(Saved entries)
START
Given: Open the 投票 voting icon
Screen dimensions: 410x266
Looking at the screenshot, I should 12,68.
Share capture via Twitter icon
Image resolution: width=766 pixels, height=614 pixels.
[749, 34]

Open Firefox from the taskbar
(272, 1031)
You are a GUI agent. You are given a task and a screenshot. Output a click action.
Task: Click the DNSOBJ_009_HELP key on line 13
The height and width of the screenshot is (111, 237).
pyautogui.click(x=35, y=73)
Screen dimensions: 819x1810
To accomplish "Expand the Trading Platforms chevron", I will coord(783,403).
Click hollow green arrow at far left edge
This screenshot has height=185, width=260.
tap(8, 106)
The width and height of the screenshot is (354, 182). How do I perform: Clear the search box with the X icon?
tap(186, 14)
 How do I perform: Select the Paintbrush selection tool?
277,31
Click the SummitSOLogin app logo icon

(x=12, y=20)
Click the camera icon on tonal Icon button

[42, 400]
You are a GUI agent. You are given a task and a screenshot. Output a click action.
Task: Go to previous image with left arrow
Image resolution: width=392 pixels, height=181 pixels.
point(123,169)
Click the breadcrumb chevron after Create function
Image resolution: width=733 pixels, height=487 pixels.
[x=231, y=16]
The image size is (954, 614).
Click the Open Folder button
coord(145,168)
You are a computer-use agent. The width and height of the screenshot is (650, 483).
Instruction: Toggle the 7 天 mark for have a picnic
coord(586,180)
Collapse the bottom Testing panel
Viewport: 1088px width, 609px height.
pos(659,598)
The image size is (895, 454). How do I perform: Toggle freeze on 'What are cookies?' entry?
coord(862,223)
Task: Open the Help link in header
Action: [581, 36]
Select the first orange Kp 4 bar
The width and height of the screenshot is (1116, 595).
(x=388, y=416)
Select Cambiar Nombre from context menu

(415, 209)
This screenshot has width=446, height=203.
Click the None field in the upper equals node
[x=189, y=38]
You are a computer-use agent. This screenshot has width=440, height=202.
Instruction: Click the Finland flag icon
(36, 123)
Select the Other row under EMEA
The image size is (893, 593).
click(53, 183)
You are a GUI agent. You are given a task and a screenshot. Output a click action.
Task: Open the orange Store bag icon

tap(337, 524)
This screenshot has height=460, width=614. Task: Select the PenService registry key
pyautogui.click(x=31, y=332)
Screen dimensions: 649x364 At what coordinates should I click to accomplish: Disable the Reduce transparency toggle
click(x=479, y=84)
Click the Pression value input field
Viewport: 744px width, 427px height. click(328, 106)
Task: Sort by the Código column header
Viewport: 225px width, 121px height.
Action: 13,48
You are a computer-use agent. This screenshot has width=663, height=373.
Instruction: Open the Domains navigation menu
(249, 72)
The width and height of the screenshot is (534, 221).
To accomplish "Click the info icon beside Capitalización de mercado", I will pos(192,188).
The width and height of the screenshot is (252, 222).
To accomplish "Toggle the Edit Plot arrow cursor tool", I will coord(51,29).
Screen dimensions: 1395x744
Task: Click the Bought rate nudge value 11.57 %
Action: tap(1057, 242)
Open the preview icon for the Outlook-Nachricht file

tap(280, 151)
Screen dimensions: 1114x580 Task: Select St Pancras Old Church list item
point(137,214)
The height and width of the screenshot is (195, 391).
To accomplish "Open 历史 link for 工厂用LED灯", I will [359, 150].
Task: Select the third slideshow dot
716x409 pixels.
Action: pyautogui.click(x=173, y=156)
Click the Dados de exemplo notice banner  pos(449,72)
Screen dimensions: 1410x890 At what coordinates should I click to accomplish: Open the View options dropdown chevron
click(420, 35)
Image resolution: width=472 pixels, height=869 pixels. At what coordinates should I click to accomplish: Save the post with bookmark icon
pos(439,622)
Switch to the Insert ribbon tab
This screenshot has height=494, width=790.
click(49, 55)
END
DIRECTIVE. Give everything in the listing from the line that contains "Collapse the bottom Testing panel" down to the line that contains "pos(659,598)" as a Markdown table with the columns Number and Line. Number each row and leave out blank lines.

REPLY TO THE TASK.
| Number | Line |
|---|---|
| 1 | Collapse the bottom Testing panel |
| 2 | Viewport: 1088px width, 609px height. |
| 3 | pos(659,598) |